* _What to do_:
In the excerpt about Bankia and evictions, how many evictions does it say are carried out in Spain every day?

* _Excerpt to read_:
.....

The bank should have closed at three. At a quarter past seven, the occupiers walked out of the side entrance. They had gained a tactical victory. Finally, Bankia had agreed to negotiate with people collectively about a social rent. They also agreed to defer next Monday’s eviction.

The occupiers accepted, adding that they will not lift their camp in front of Bankia HQ, because they don’t have any reason to trust the bankers. They will also formally denounce the way they were treated.

It’s a first step. If it doesn’t lead anywhere, people will return to occupy the bank on the inside. After all, since it was nationalised, Bankia is public space.

“A Decent and Adequate Home”

In #globalrevolution, Sol on 25 October 2012 at 21:55

October 25

Dear people,

For three days now, people who were evicted by Bankia or are at risk of eviction have been camping outside the bank’s headquarters. Today there was a demonstration in their support.

The issue of evictions has finally caught on. Not only on the social networks, but also on tv and in the papers. It was about time. The numbers are staggering. Every day, five hundred evictions are being executed in Spain. At such a rate it amounts to roughly 180.000 evictions a year. If we estimate three persons per household, then we are talking about more than half a million people.

Some of them find shelter with family and friends, some of them are occupying, others are out on the streets.

‘A man’s home is his castle’, so they say. This morning in Granada, a man refused to surrender his castle when police came to evict him. He committed suicide instead.

So evictions are becoming main stream news. Today, El País published a page full of personal tragedies. With all the people forced out onto the streets on a daily basis, you can imagine that they had a wide choice of particularly tearjerking cases.

At the same time in the same paper, current mortgage custom and the way the banks abuse it, have been fiercely criticised by the judges who are supposed to sign the evictions. They argue that a part of the public funds with which the government bailed out Bankia should be destined to lift the burden of indebted families.

“Bail out people, not banks”, is another of the slogans at Occupy Bankia.

The socialists in the opposition have already presented a bill which aims to stabilise the situation and limit the amount of evictions. Bloody freaking hypocrites. They admitted that previous legislation they passed with the same purpose has failed. In the last four years (three of which have seen the socialists in power), 350.000 families have been evicted.

Then there are the ghost towns on the outskirts of the cities. I have seen them. Blocks and blocks of uninhabited molochs, built in the last years of the boom.

It all seems so simple. After the bailout, Bankia is owned by the state. Now the first thing the state has to do is extinguish the debt of people who were evicted by the bank, and do so retroactively. Next thing is to declare a moratorium on all evictions, until this whole debt thing has been sorted out.

There are many more houses than families in Spain. So there must be a way to solve this puzzle. In fact, it is the government’s duty to do so, according to article 47 of the Spanish constitution: “All Spaniards have the right to a decent and adequate home. Public authorities shall promote the necessary conditions and establish the appropriate standards in order to realise this right, they shall regulate the use of the land in the public interest to prevent speculation.”

Bankia has already stated that it will not negotiate with the people camped out on its doorstep.

Budget Night

In #globalrevolution, Sol on 24 October 2012 at 02:17

October 24, 0140 hrs.

Dear people,

After a month of recess, 25S ‘Surround Congress’ has reconvened. Thousands of people were there, far too many to take part in either the assembly on the debt (on the left side of the barricades) or the assembly on the constituent assembly (on the right side of the barricades).

.....

* _Information supplied_:

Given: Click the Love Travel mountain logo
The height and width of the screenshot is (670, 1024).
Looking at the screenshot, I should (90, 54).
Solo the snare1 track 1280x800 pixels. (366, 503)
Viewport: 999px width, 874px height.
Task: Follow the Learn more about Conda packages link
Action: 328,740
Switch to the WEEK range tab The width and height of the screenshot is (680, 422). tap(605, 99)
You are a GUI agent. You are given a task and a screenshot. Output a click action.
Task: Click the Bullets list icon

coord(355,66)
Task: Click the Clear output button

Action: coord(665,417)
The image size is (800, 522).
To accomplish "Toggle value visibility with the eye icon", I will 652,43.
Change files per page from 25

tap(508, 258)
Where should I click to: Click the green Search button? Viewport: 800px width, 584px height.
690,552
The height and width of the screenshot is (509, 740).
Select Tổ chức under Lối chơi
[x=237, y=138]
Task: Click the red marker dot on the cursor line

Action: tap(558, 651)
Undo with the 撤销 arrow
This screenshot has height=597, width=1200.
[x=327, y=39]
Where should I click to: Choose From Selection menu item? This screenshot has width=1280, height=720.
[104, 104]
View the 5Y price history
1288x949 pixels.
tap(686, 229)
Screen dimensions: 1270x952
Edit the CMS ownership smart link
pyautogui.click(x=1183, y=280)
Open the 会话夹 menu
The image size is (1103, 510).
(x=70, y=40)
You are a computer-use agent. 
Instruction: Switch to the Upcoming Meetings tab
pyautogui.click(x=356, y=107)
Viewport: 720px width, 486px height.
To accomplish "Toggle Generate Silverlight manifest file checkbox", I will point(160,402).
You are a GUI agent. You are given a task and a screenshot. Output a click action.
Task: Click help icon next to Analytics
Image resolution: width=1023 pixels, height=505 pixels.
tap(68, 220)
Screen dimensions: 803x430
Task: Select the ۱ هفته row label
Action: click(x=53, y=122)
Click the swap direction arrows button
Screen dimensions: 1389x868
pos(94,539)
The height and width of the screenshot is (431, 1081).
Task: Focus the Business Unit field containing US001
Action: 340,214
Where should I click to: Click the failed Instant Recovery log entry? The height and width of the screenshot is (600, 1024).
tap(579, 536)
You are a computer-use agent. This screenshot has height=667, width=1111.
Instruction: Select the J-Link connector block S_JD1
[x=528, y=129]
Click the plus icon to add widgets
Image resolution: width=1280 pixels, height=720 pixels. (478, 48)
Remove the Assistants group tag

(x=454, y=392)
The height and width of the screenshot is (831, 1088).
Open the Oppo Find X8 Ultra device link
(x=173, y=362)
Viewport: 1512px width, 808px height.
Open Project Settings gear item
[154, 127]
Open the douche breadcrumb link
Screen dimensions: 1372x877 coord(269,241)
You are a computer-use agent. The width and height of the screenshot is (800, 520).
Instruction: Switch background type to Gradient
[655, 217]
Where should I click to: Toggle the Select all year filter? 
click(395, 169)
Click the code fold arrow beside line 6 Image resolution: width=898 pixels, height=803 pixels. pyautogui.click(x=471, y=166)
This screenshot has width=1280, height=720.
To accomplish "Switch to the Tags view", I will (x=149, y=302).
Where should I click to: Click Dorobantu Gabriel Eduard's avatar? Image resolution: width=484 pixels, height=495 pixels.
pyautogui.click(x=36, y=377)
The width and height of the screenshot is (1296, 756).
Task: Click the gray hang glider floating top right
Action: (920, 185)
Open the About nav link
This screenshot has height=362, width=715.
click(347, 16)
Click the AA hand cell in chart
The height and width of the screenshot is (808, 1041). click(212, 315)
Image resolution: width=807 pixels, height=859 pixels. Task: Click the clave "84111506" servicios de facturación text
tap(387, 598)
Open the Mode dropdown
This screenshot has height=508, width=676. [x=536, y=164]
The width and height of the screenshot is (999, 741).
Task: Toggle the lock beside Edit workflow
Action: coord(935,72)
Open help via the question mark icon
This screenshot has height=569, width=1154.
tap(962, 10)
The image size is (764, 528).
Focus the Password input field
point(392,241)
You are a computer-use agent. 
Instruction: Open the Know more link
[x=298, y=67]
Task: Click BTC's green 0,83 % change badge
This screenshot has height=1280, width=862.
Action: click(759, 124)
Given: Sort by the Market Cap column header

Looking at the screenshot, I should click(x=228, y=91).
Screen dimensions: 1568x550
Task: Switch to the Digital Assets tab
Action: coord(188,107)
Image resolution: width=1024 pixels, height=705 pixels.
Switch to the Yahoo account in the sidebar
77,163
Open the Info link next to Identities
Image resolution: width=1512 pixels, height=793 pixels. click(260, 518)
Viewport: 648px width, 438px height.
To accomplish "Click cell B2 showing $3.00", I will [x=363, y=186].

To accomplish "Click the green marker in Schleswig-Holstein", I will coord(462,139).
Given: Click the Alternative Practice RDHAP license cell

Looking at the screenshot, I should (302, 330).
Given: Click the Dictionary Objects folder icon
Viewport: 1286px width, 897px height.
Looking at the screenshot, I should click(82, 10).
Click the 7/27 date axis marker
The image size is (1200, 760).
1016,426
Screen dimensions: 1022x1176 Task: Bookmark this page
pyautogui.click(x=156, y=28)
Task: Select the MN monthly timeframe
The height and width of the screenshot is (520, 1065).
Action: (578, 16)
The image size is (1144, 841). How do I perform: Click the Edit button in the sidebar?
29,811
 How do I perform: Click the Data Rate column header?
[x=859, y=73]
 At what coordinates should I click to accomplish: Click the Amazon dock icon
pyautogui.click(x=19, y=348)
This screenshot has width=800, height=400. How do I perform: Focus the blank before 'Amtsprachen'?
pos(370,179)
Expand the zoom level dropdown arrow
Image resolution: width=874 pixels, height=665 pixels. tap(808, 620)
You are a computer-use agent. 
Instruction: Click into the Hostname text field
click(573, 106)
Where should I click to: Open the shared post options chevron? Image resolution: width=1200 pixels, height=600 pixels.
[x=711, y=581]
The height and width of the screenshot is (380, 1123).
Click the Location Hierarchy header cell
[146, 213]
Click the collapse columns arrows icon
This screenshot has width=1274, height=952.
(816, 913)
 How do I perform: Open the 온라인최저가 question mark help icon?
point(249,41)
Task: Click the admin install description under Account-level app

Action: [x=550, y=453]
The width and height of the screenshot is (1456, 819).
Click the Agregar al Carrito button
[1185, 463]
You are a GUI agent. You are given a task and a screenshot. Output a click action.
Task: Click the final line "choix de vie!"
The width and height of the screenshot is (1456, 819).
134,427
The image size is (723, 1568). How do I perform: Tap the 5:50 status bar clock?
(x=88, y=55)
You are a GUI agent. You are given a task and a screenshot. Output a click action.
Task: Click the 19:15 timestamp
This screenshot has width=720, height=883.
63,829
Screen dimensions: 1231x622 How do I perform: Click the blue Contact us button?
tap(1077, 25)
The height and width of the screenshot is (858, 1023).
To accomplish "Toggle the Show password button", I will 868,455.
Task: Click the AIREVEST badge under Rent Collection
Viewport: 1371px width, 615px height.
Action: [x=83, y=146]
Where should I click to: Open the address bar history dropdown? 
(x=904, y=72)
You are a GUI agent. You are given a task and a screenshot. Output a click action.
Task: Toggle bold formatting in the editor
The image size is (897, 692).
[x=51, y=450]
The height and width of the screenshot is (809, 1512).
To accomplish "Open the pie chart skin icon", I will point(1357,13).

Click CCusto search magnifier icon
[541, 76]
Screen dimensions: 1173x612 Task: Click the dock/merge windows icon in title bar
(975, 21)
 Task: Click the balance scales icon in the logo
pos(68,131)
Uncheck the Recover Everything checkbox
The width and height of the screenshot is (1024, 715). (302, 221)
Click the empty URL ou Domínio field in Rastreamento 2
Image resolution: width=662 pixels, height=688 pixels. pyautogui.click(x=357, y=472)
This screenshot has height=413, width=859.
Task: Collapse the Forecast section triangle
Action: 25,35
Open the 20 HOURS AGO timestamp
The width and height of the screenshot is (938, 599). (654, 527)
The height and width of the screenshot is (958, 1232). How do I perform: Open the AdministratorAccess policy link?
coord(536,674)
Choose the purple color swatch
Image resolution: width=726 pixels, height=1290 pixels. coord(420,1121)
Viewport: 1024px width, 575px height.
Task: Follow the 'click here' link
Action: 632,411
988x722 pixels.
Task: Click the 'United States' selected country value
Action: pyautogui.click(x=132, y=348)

.....

* _Answer_:
Five hundred.